[Construction of the plant expression vectors containing the multiepitope gene of Toxoplasma gondii].

OBJECTIVE: To construct the plant expression vectors containing the multiepitope gene of Toxoplasma gondii (TGMG). METHODS: 1. TGMG was subcloned into pBAC55 vector to construct the intermediate plasmid pB35MG. The E35S/TGMG/NOS3' fragment was cleaved from pB35MG and ligated into the plant binary vector pCAMBIA2300 to construct the plant expression vector pC35MG. 2. Tomato fruit-specific E81. 1 promoter was introduced to pB35MG to construct pB35E1MG vector.
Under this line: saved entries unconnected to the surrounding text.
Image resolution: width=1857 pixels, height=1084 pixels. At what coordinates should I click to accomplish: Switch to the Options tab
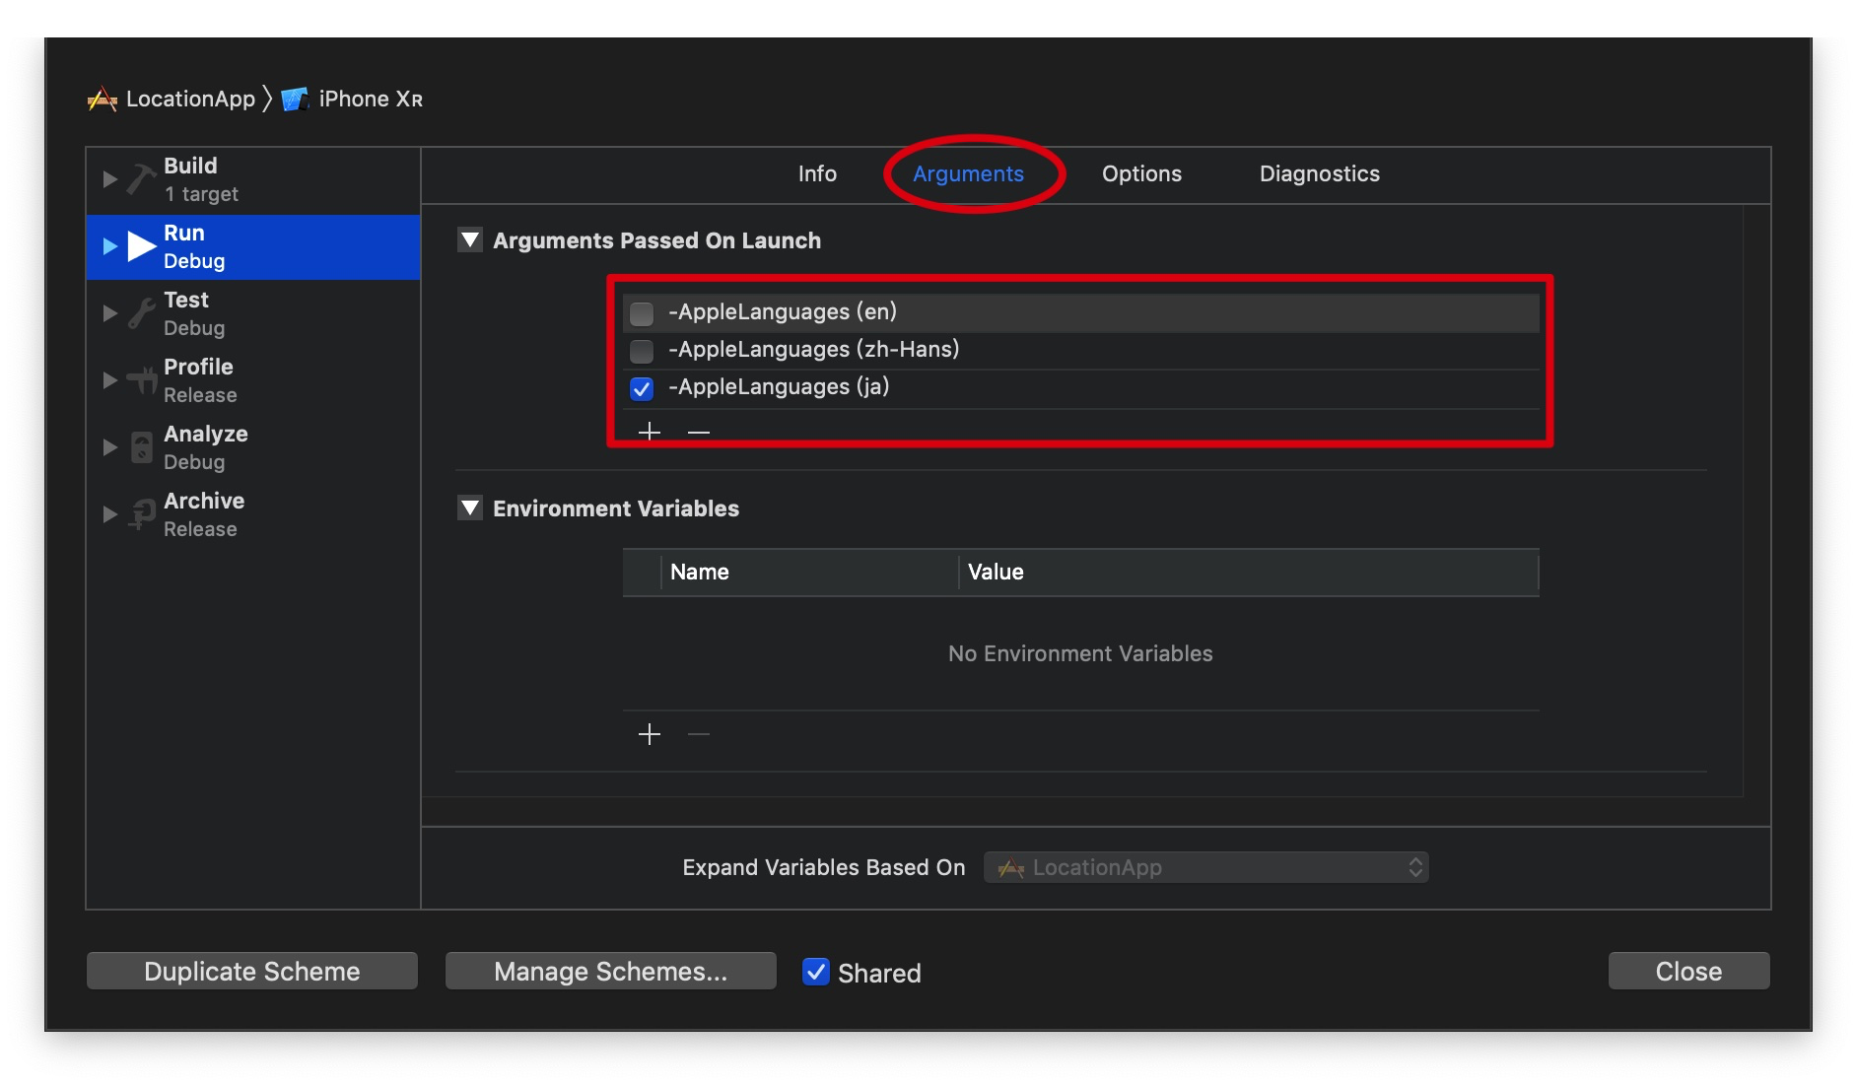pos(1141,174)
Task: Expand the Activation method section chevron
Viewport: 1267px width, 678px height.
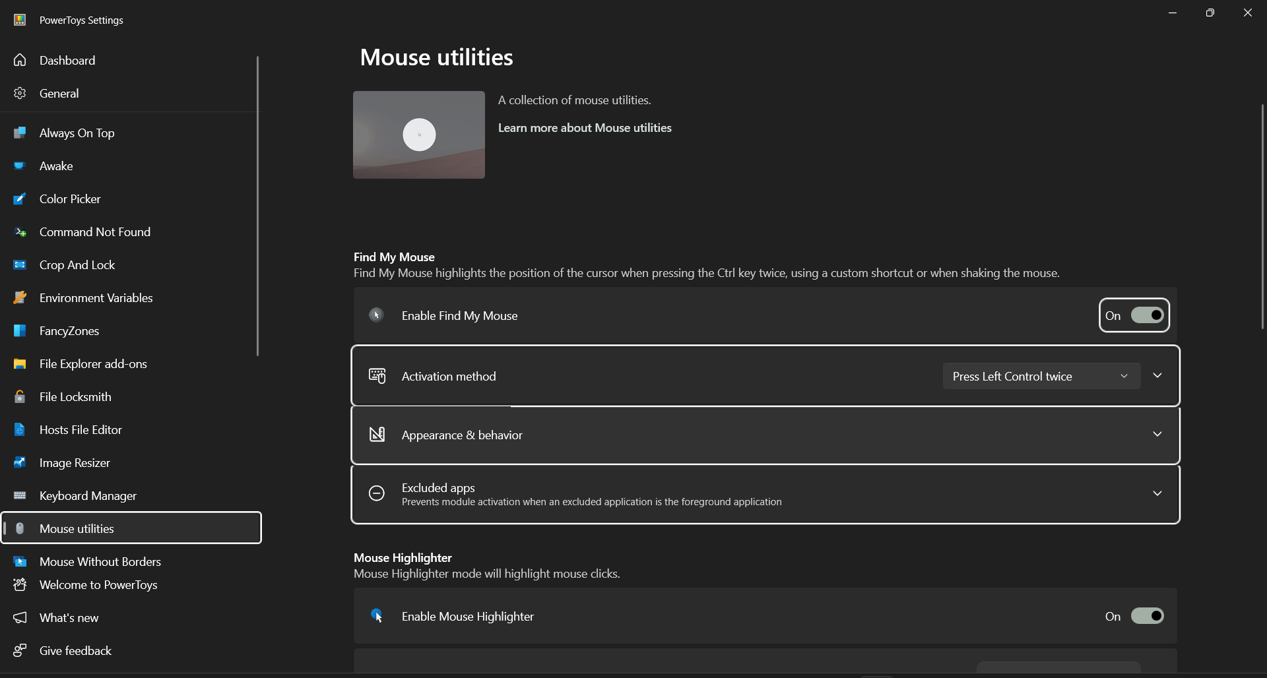Action: (1157, 376)
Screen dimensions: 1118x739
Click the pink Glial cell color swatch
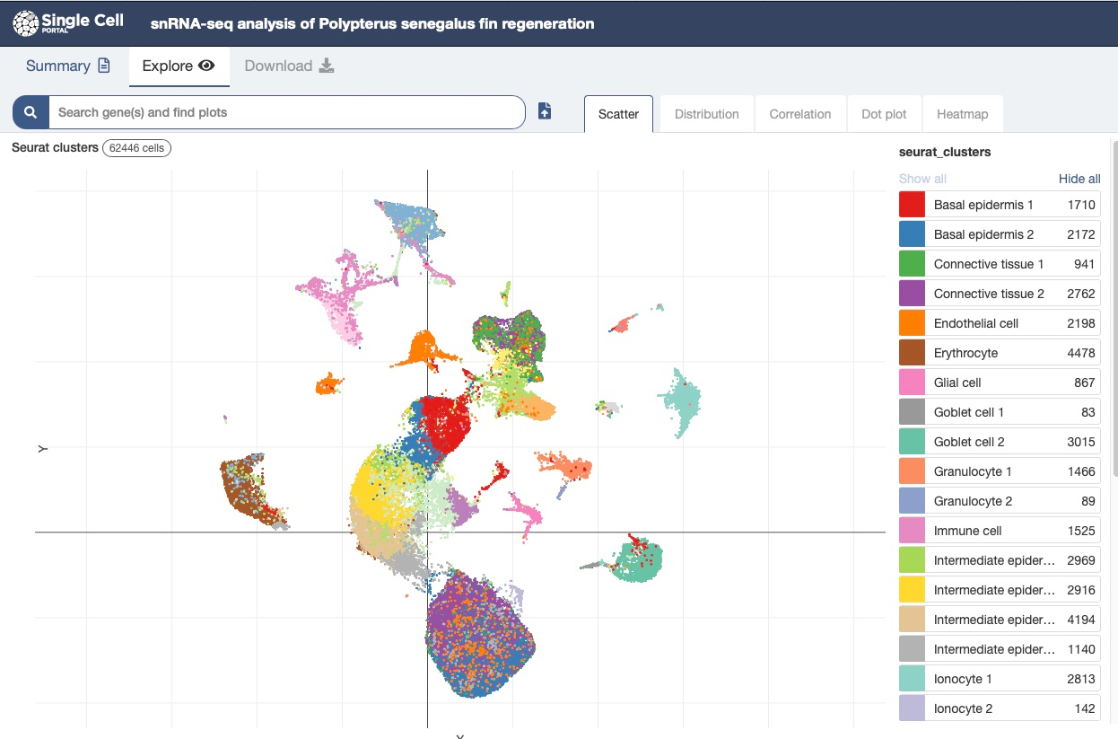coord(912,383)
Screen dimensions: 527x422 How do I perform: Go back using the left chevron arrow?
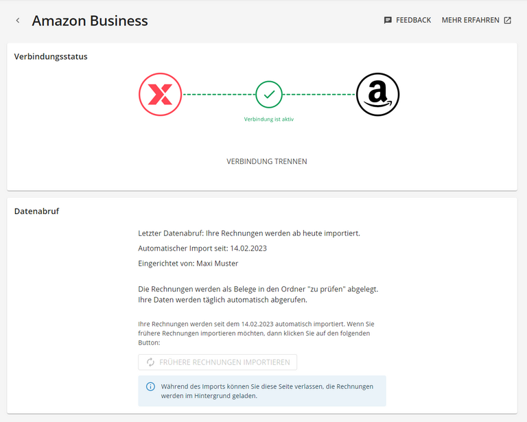point(18,21)
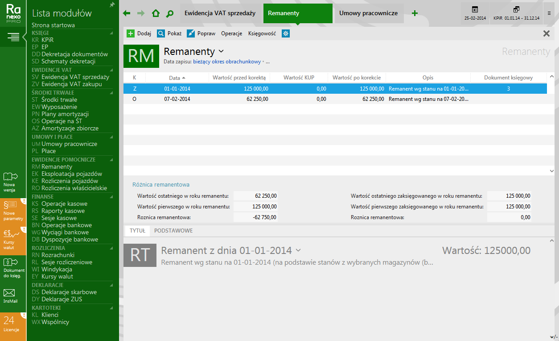Screen dimensions: 559x341
Task: Pin the Lista modułów panel
Action: coord(112,4)
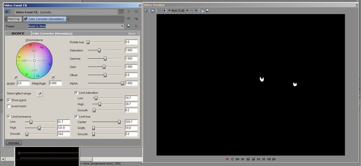This screenshot has height=166, width=361.
Task: Click the stop button in transport controls
Action: point(253,159)
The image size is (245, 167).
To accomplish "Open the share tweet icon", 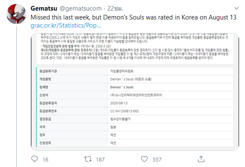I will coord(201,159).
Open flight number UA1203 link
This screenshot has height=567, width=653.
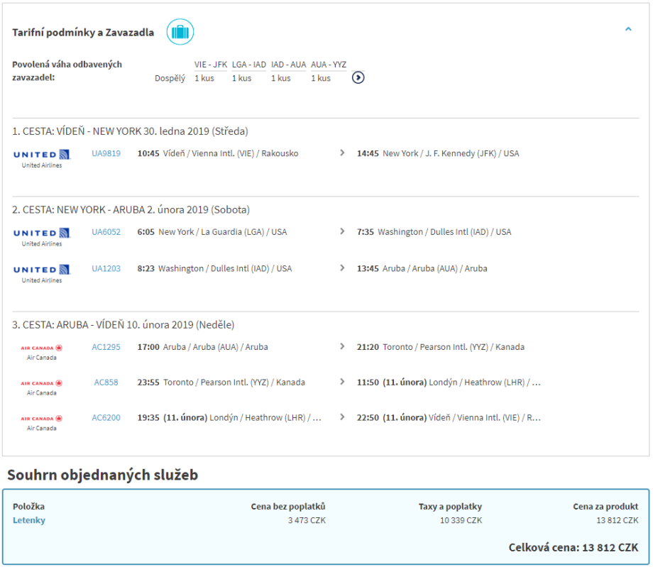tap(106, 269)
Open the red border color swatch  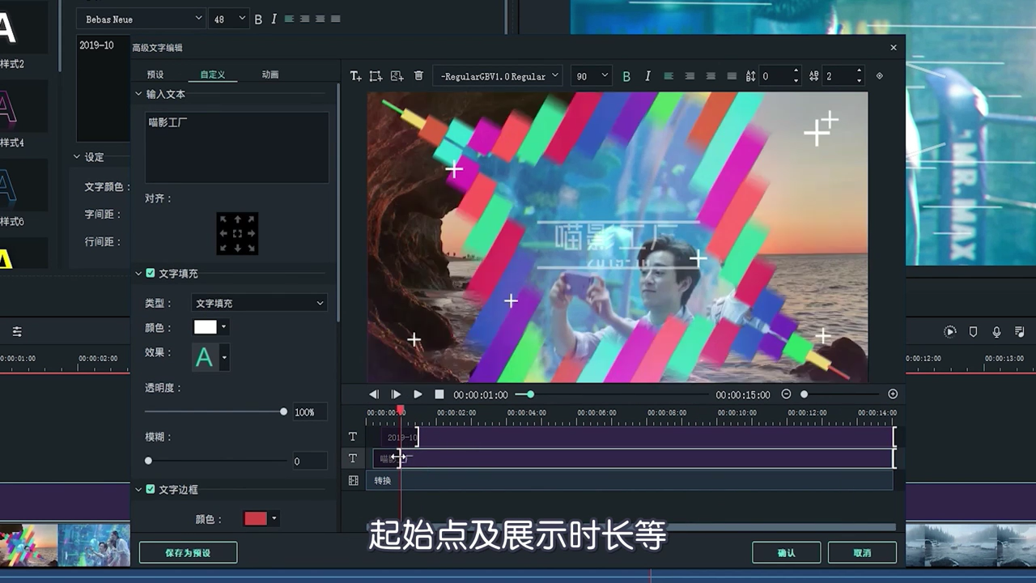pyautogui.click(x=255, y=518)
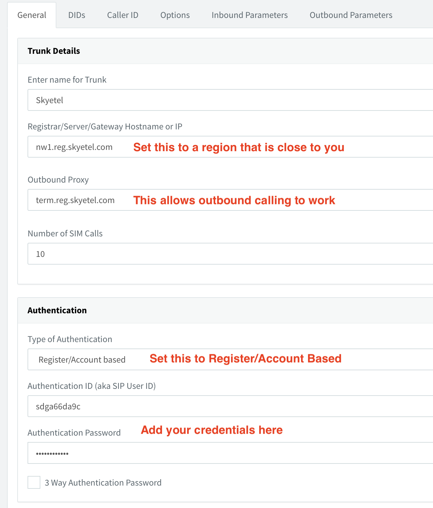Image resolution: width=433 pixels, height=508 pixels.
Task: Click the 3 Way Authentication Password label
Action: pos(103,483)
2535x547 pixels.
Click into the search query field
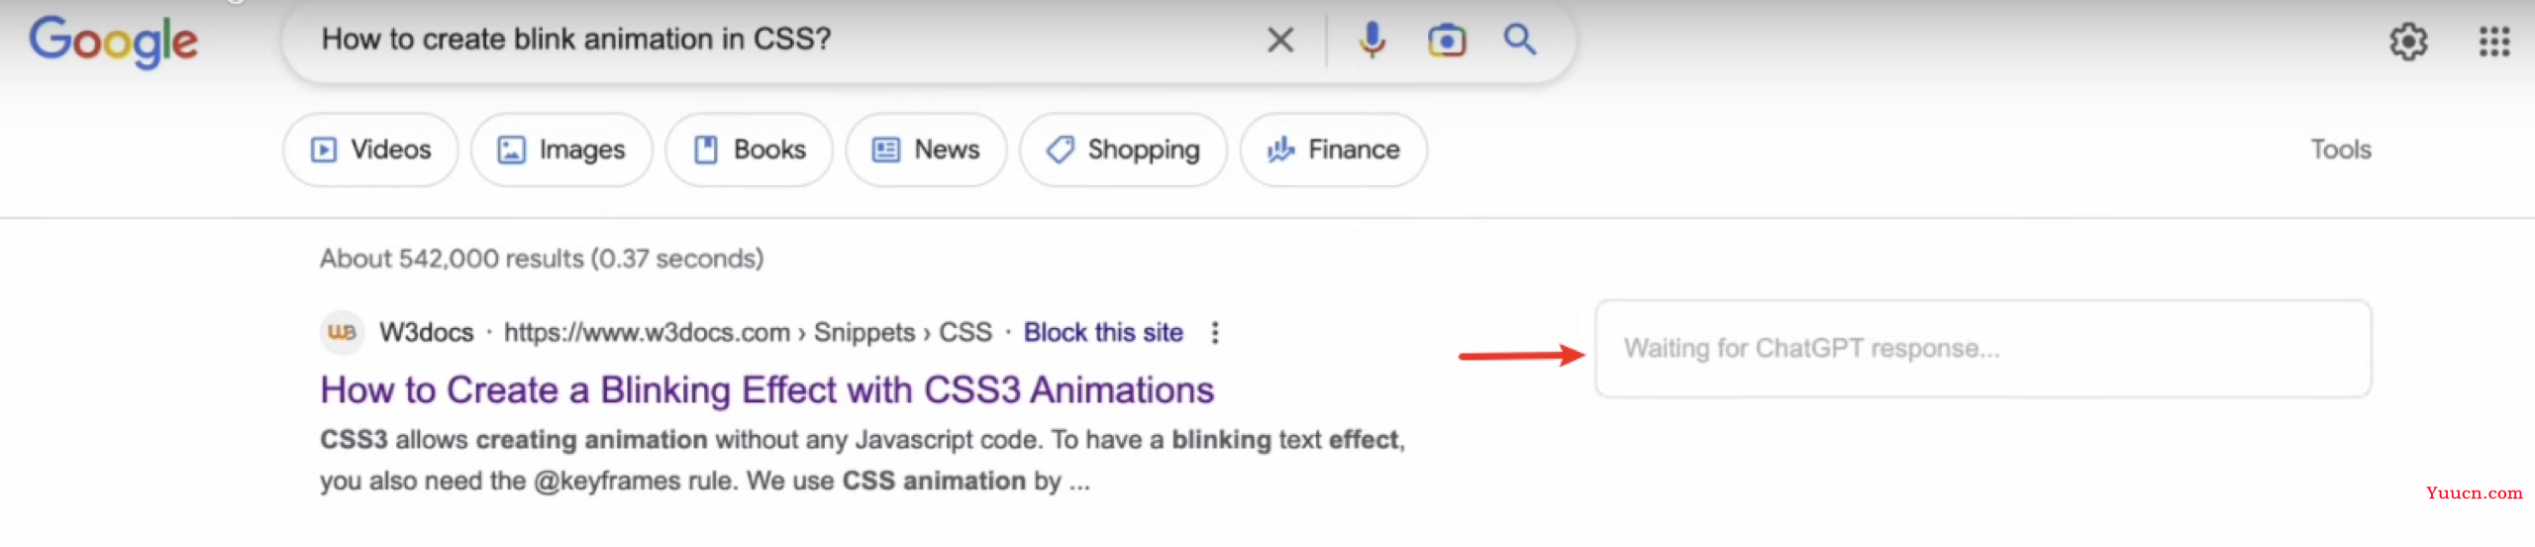click(x=772, y=40)
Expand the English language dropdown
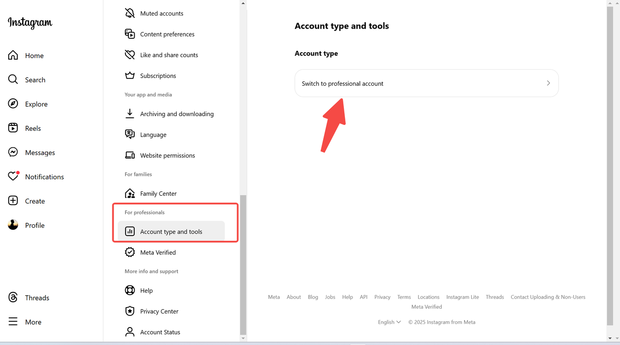620x345 pixels. (389, 322)
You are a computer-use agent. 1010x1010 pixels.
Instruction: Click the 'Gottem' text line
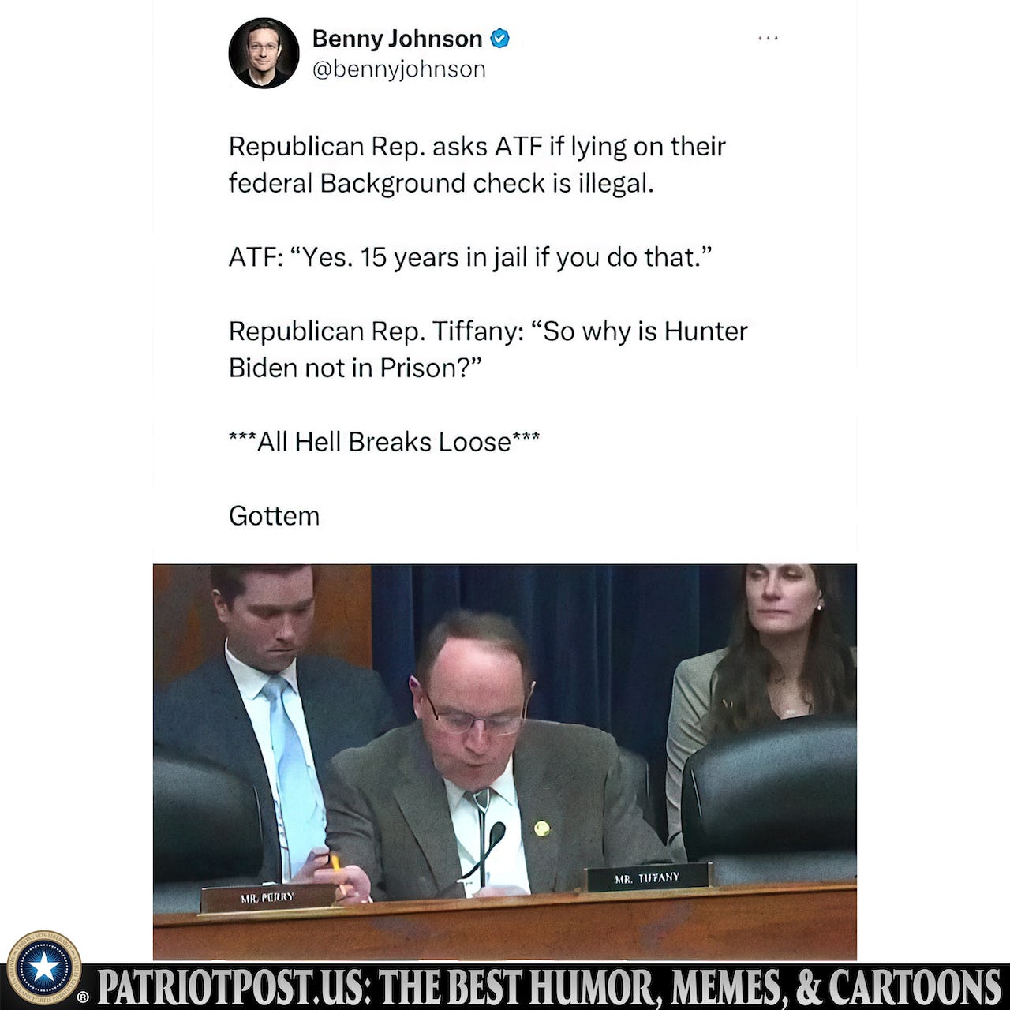point(275,516)
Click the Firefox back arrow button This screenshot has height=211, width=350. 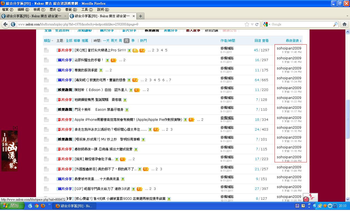(x=5, y=24)
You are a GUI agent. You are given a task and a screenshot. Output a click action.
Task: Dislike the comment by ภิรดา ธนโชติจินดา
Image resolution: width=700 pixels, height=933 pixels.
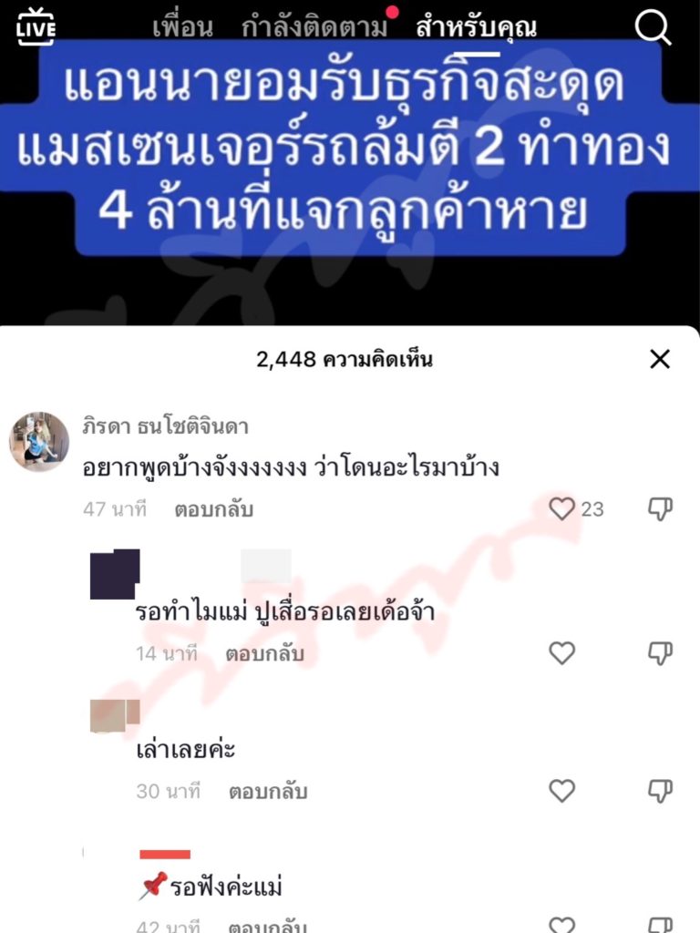(660, 508)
The E35SE81. 1/TGMG/NOS3' fragment was subcloned into pCAMBIA2300 to construct the plant expression vector pC35E1MG. 3. Tomato fruit-specific E82.2 promoter was inserted to pB35MG to construct pBE2MG vector. The E82.2/TGMG/NOS3' fragment was subcloned into pCAMBIA2300 to construct the plant expression vector pCE2MG. The insert gene TGMG in the vectors pB35MG, pC35E1MG and pCE2MG were confirmed by sequencing. 4. pC35MG, pC35E1MG and pCE2MG were introduced into Agrobacterium tumefaciens strain LBA4404 competent cell. RESULTS: Digestion with restriction enzymes proved that all recombinant vectors had the inserts with expected length of the target fragments. And the sequencing results were confirmed correct. CONCLUSION: The TGMG intermediate vectors pB35MG, pB35E1MG and pBE2MG and the plant expression vectors pC35MG, pC35E1MG and pCE2MG were constructed successfully, and the three plant expression vectors were introduced into Agrobacterium tumefaciens.